POTTER: When you look at the cast, they look like people you know, in real life. They look like people that are your neighbors, your friends and your family. Everybody just is who they are. They don’t have to play into stereotypes, of any sort. When people watch this, 50 or 100 years from now, people will be like, “Oh, that’s what society looked like,” without the flying robots. People of all different races, heights and genders hang out, and that’s what major metropolitan cities look like. You’ll see insane amounts of diversity, and everybody can sit together and laugh. That’s what I love about Big Hero 6.
Big Hero 6: Baymax Returns is all about Hiro getting Baymax back in working order. What can you say about the evolution of the relationship between Hiro and Baymax, in the series, as well as Hiro’s relationship with the other superheroes?
POTTER: Baymax and Hiro went through multiple relationships. At first, Hiro was babying Baymax. Then, they became friends. And then, they became almost brothers. Then, Baymax was the one who was teaching Hiro lessons, so he almost becomes a father figure, in a way. The writing was just so genius, to begin with, with the relationship between Hiro and Baymax. That evolution, throughout the film, is one that anybody can relate to because, at different points in the film, they have a different set of guidelines for their relationship. And there will always be a little bit of that disconnect [with the team]. That’s where the humor comes from. Even though Baymax has good intentions, there are certain cues that he misses.

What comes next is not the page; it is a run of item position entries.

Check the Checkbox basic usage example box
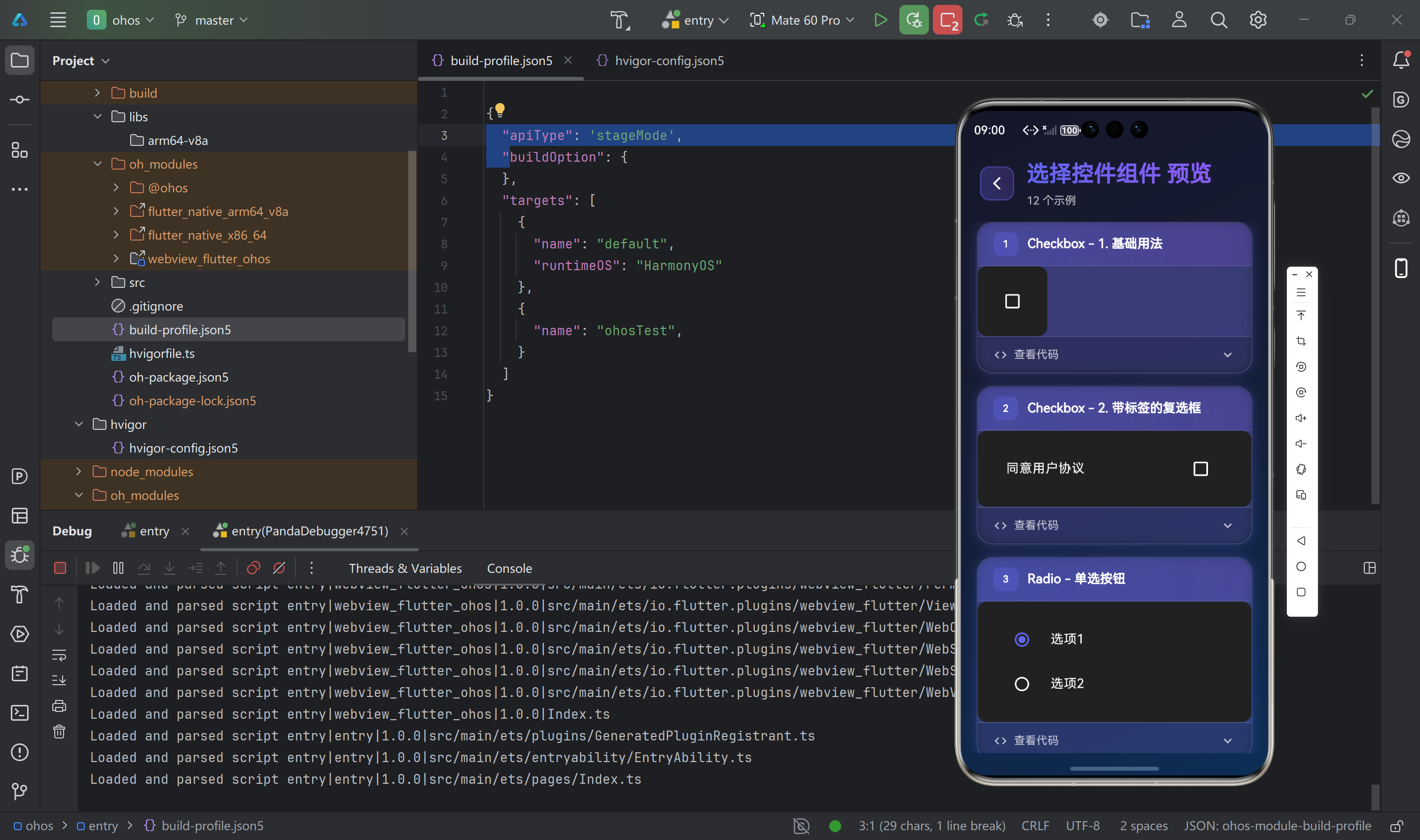Viewport: 1420px width, 840px height. coord(1012,301)
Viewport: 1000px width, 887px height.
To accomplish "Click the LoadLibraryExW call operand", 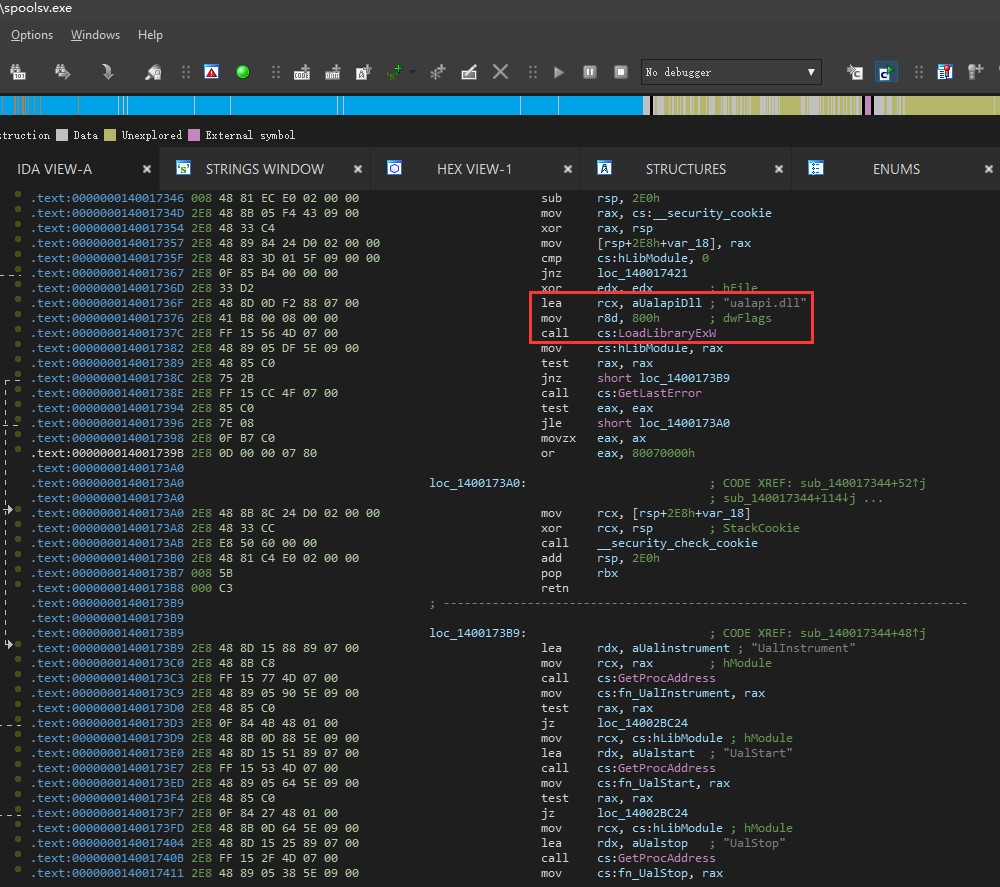I will 657,333.
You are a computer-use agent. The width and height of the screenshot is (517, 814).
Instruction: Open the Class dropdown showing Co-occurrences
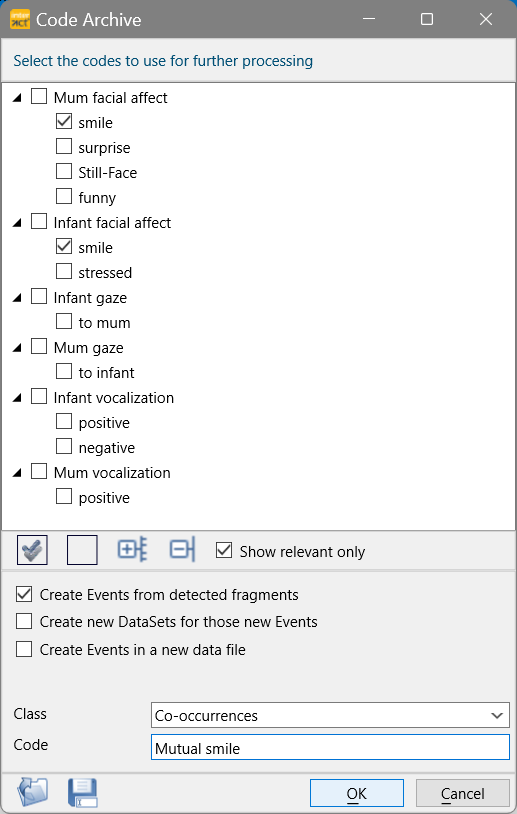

That being said, there are things that he’ll point out to the rest of the team, that we sometimes overlook, but he’s programmed to be so compassionate that he’s not allowed to walk away from helping somebody or from standing up for somebody. Baymax Returns is a great intro back into the world, but in the series, you’re going to get so much more of each of the characters’ stories and their own personal arcs. All of the characters are going to be flushed out, so much more. These stories that are being written and these arcs that are being created are going to make these characters feel so much more real, and Baymax is gonna have a huge role in that?
You’ve signed on to play Beast Boy in the live-action Titans TV series.
How exciting is it to be playing a superhero for real now?
POTTER: It’s a trip. There’s not a lot that I can say, but what I can say is that it was vital to Geoff Johns, in the process of casting this characters, that the character be Asian American and mixed race, of some sort. He understands the importance of having media that represents everybody, so that when kids are growing up, they have the opportunity to see faces like themselves on television, in the roles of superheroes and in characters that have good morals and can teach a good lesson. Growing up, for me, there weren’t a lot of faces that I could identify with on television. There were a few Asian American faces and there were Caucasian American faces, but I didn’t look like either one of them because technically I’m a combination of the two. It feels awesome to be able to bring to life a beloved character, but also to attach a new face to him. It’s funny, a lot of people have been drawing similarities between me and Garfield Logan, but his ethnicity has never really been established. Ultimately, I think the direction that Geoff is trying to take with Titans is awesome. The fact that we haven’t had an Asian American superhero before just blows my mind. Not to take any thunder away from Katana in Suicide Squad, but technically, she is a villain who, for ulterior motives, is being the hero.